Meşrutiyet Mahallesi’nde oğlu Onur, gelini Başak ve torunu Gülsüm Çakıcı ile birlikte yaşayan 70 yaşındaki emekli sınıf öğretmeni Metin Çakıcı, 2013 yılında prostat kanserine yakalandı. Prostat hastalığı nedeniyle gittiği hastanede, yapılan test sonucu kanser olduğunu öğrenen Çakıcı, ameliyat olarak kanserli hücrelerini aldırdı. Ameliyatın ardından kanseri yenilemeyen Çakıcı, 2016 yılında hemşire eşi Gülsüm Çakıcı’yı kan kanserinden kaybetti. Eşinin vefatından sonra stres ve üzüntü yaşayan Çakıcı, kolon kanseri oldu. Kolon kanserinden de ameliyat masasına yatan Çakıcı, ameliyatın ardından, karaciğer ve akciğerlerinde oluşan lekelerden de kemoterapi ile kurtuldu. 2018 yılında yüzünde geçmeyen bir yaradan dolayı yeniden hastaneye giden Çakıcı’ya, cilt kanseri teşhisi konuldu. Çakıcı, ameliyat ve uygulanan tedavi ile prostat ve kolonun ardından, cilt kanserini de yenmeyi başardı.
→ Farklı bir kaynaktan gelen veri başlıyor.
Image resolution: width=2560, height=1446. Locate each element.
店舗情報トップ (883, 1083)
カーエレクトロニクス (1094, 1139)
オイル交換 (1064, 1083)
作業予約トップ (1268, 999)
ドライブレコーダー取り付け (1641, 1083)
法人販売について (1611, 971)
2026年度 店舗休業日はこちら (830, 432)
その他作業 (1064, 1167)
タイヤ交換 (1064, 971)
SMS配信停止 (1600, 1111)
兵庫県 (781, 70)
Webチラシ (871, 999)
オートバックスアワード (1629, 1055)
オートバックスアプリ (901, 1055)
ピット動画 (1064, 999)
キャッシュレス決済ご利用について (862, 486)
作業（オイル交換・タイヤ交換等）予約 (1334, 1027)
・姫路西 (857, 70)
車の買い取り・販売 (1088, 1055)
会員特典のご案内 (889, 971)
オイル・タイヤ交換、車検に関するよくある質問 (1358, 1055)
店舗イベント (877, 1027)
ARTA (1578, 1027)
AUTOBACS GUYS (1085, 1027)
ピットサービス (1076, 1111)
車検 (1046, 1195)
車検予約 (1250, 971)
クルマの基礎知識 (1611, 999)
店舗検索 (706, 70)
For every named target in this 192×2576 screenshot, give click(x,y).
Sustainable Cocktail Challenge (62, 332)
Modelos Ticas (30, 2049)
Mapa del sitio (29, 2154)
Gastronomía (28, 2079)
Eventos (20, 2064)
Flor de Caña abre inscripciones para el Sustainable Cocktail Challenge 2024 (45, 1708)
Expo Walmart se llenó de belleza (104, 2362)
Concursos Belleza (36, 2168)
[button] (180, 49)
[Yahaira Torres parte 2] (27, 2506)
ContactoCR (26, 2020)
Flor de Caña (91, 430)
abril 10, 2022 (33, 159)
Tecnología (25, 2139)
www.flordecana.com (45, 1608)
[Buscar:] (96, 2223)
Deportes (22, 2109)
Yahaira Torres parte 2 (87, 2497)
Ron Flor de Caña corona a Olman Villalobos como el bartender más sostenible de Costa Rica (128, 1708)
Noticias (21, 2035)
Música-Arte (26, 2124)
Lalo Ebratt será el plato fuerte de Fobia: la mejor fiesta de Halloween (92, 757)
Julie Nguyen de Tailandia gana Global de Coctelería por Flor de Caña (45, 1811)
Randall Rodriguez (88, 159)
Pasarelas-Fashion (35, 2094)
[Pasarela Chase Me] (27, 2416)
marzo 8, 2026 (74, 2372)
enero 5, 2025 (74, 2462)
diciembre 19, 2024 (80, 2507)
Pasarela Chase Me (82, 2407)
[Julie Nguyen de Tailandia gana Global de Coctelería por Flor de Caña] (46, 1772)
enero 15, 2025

“KANSERİ YENMEDE, SEVGİ ÇOK ÖNEMLİ”

Şu anda vücudunda kanser hücresi bulunmayan Çakıcı, “3 kez kansere yakalandım. Ancak hiçbir zaman kanserden korkmadım. ‘Çocuklarım ve torunlarım var, onların geleceklerini görmem için yaşamam lazım’ diyerek, kendimi motive ettim. Kanserden kurtulmak için aylarca tedavi gördüm. Doktorların dediklerine harfiyen uydum. Beslenmeme ve sporuma çok dikkat ettim. Kanseri yenmemde, ailemden aldığım sevgi çok etkili oldu. Dostlarım, arkadaşlarım sağ olsun beni tedavi sürecinde hiç yalnız bırakmadı. Onların sevgisiyle bu günlere kadar geldim. Sevginin olmadığı bir ortamda, tıp bana göre kanser karşında yetersiz kalır” ifadelerini kullandı.

“İNANIRLARSA BAŞARACAKLAR”

Kanser hastalarına tavsiyelerde bulunan Çakıcı, “Kanserde erken teşhis gerçekten çok önemli. Vatandaşlarımızın, en az 6 ayda bir kan testi yaptırmalarında fayda var. Kansere yakalanan vatandaşlarımız da morallerini asla bozmasınlar. Tıbben kanserin çaresi var, kendilerini stresli ortamdan uzak tutsunlar. Yaşayacaklarına ve bu hastalığı yeneceklerine inansınlar. İnandıktan sonra, başarılı olacaklarını görecekler” dedi.